ABOUT THIS EXERCISE:
Find the string "height" in the data, then copy every line where it is found.

Collected data:
§ §

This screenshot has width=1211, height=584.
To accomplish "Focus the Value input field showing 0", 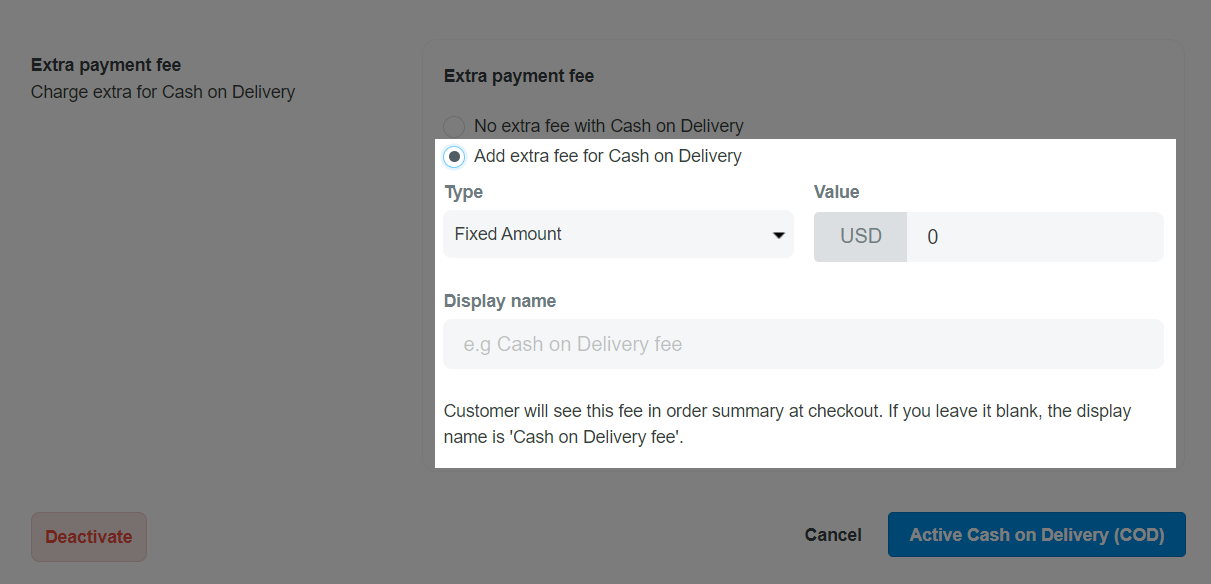I will point(1035,237).
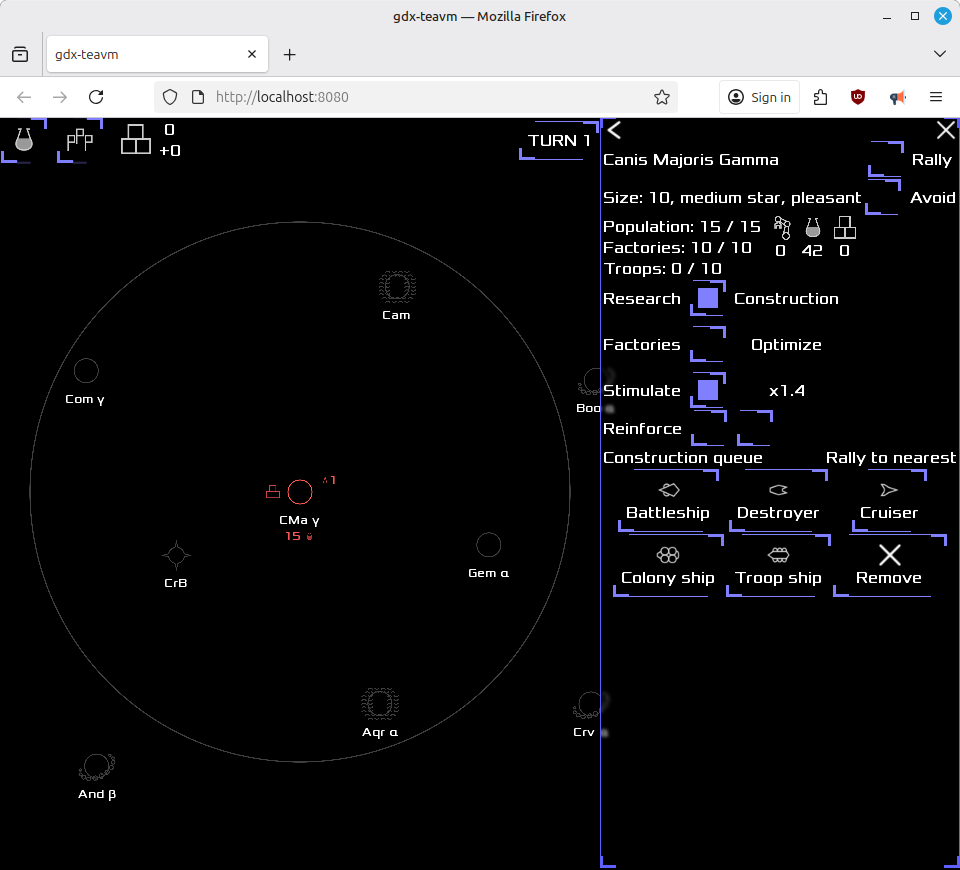
Task: Select the Gem α star on the map
Action: pyautogui.click(x=488, y=544)
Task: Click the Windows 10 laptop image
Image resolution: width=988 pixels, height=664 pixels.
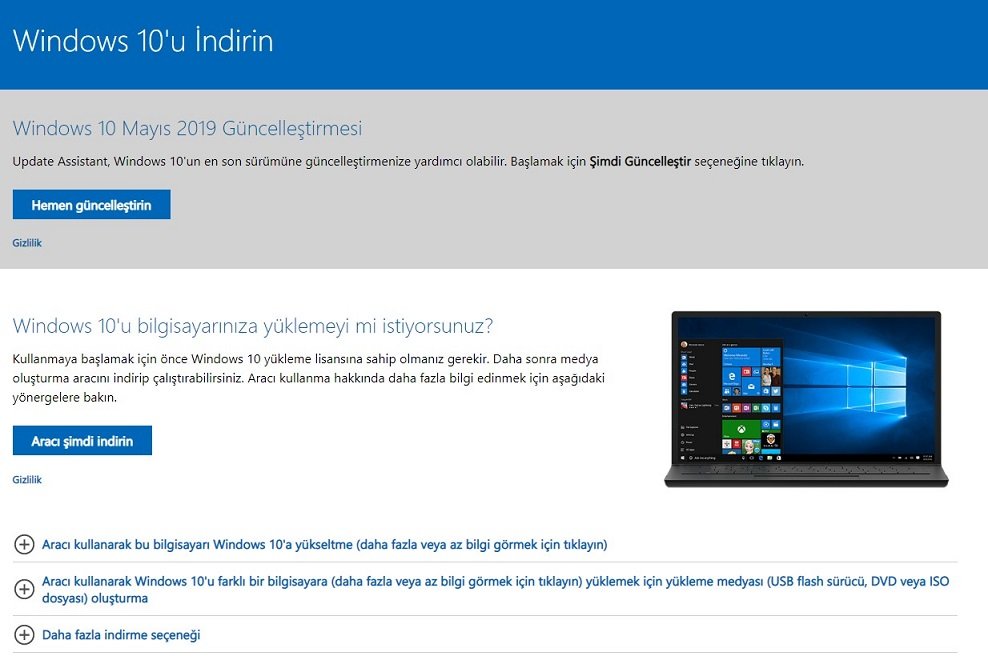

§ §

RESPONSE FOR THIS EXERCISE:
This screenshot has width=1211, height=584.
Image resolution: width=988 pixels, height=664 pixels.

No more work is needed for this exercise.